**Problem**
Extract the entries below from the beginning through the line containing "coord(331,141)", and reproduce each line without any change.

******

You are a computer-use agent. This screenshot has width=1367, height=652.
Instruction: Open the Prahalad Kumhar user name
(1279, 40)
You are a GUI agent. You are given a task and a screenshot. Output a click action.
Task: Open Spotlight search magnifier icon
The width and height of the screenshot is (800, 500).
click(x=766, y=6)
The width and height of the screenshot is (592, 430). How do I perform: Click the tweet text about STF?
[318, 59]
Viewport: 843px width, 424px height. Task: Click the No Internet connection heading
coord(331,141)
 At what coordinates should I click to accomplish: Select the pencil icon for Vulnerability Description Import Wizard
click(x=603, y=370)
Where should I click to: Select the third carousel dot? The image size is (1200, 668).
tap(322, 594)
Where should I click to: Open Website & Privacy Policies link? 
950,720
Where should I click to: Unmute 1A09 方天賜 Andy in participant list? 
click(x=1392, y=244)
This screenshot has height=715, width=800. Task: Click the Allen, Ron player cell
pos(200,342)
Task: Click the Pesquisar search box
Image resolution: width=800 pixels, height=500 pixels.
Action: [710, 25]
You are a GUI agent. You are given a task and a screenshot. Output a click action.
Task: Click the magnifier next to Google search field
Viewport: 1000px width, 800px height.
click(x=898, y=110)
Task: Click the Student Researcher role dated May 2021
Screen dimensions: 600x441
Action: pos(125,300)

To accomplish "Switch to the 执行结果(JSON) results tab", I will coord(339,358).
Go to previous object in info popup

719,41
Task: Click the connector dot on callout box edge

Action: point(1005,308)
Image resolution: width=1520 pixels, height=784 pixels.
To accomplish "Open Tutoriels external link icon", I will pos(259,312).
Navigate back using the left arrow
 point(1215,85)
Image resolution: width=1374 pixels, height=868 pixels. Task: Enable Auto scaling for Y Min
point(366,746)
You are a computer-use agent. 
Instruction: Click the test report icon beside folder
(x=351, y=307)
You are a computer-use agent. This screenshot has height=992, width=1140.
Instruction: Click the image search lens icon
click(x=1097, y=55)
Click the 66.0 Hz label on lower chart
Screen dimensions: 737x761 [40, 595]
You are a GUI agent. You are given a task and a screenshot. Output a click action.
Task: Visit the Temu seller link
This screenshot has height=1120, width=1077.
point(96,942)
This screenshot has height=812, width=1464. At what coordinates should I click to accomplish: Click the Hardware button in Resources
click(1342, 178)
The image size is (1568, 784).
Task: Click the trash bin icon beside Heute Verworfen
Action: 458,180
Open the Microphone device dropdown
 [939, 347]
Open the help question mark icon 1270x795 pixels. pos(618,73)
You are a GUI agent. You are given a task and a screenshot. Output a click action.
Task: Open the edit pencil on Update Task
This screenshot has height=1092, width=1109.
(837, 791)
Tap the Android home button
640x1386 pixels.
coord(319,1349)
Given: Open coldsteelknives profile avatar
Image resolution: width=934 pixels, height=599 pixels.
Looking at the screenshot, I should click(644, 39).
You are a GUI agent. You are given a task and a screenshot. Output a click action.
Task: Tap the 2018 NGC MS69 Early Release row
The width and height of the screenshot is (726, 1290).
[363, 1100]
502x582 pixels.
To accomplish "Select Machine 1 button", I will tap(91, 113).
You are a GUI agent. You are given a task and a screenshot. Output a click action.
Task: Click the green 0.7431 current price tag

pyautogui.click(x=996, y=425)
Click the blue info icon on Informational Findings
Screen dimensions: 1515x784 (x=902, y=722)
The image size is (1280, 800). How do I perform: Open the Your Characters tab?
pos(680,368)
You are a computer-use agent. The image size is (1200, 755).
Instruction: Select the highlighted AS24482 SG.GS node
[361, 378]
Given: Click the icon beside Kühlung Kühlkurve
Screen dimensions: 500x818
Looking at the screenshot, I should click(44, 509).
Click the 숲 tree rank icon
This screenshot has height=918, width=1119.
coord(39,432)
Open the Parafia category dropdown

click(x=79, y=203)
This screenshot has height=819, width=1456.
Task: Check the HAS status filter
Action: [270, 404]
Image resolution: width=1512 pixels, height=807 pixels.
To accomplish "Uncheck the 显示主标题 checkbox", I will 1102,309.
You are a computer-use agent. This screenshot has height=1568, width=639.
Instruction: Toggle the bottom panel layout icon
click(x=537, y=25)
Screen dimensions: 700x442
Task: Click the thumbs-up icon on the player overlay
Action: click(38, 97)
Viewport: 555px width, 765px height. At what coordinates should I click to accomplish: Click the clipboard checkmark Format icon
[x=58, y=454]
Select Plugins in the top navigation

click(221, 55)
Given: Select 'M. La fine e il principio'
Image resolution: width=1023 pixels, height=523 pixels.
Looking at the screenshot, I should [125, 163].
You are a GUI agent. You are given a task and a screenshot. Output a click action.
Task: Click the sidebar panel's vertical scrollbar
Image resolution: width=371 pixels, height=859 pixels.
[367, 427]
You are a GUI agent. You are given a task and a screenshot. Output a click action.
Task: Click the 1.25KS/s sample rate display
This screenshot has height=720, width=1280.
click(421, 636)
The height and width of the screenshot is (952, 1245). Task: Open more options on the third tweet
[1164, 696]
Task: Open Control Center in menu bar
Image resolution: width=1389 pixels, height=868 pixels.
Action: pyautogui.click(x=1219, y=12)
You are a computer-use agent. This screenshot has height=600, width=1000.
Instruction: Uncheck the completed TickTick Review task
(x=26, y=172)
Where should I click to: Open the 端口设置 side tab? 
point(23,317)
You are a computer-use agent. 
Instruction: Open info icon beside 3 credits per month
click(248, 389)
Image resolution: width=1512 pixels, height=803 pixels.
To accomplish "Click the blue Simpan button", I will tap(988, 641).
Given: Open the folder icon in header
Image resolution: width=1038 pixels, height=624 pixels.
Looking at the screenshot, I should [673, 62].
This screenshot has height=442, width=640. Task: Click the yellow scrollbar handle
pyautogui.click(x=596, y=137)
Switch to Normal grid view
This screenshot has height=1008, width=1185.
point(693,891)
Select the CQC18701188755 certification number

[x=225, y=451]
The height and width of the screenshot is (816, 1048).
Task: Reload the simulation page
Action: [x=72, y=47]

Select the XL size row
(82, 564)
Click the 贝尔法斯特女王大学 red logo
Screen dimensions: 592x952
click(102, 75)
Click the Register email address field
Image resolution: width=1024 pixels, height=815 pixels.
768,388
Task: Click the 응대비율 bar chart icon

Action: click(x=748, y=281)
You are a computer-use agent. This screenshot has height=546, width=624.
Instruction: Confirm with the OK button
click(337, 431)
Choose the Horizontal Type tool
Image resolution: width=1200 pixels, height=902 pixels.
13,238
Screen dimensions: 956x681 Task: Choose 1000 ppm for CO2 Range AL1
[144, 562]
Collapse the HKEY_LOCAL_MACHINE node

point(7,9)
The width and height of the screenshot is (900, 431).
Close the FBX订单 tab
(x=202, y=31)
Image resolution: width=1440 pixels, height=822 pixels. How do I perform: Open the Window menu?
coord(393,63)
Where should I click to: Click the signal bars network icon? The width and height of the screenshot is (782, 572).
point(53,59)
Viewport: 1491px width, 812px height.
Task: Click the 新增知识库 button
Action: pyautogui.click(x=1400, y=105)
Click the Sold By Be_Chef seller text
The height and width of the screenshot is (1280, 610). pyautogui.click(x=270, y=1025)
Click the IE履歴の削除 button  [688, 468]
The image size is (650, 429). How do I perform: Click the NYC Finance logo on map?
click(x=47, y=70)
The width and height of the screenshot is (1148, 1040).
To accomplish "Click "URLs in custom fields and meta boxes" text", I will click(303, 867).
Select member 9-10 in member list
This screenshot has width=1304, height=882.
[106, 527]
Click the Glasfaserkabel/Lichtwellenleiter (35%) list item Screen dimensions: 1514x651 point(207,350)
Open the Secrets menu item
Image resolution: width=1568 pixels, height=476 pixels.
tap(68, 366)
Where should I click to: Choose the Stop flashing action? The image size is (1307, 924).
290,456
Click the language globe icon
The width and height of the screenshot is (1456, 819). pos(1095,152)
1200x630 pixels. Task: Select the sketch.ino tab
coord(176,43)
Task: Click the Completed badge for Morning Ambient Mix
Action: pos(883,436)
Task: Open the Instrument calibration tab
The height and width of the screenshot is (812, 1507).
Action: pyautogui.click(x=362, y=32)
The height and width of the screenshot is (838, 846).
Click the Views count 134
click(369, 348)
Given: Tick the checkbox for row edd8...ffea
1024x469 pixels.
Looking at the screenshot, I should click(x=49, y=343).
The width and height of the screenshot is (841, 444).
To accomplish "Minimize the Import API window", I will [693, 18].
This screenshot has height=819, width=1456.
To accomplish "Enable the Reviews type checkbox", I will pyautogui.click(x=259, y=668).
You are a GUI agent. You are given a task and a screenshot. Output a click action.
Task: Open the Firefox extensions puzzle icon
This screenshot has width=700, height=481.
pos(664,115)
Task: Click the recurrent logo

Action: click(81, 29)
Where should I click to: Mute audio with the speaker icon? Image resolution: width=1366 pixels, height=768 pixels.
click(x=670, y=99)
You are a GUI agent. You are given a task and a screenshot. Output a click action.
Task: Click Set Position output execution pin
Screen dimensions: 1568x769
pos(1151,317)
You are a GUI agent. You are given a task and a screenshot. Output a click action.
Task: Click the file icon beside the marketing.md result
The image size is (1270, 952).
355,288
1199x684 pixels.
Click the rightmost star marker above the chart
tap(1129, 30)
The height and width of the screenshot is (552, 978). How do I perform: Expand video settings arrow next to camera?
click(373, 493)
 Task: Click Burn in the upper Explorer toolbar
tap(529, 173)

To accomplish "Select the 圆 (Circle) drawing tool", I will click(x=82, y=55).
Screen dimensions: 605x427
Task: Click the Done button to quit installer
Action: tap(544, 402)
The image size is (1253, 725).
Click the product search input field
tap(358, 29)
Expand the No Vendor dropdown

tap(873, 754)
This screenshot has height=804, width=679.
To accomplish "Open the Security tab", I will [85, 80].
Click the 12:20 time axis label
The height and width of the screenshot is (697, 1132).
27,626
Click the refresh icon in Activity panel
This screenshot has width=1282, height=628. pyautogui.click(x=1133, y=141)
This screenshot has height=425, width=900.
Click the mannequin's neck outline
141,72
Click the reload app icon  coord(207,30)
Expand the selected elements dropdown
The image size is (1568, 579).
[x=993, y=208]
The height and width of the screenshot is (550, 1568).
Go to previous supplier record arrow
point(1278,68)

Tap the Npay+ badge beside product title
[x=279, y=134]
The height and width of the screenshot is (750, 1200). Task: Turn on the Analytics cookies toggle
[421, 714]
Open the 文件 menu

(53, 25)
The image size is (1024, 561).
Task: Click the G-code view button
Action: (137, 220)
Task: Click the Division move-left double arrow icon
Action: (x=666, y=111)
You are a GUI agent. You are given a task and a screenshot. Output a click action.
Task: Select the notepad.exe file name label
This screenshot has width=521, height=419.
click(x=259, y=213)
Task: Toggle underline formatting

******

**Result of the task**
You are a computer-use agent. This screenshot has width=1367, height=652.
Instruction: Open the Prahalad Kumhar user name
(1279, 40)
You are a GUI agent. You are given a task and a screenshot. Output a click action.
Task: Open Spotlight search magnifier icon
The width and height of the screenshot is (800, 500).
click(x=766, y=6)
The width and height of the screenshot is (592, 430). How do I perform: Click the tweet text about STF?
[318, 59]
Viewport: 843px width, 424px height. Task: Click the No Internet connection heading
coord(331,141)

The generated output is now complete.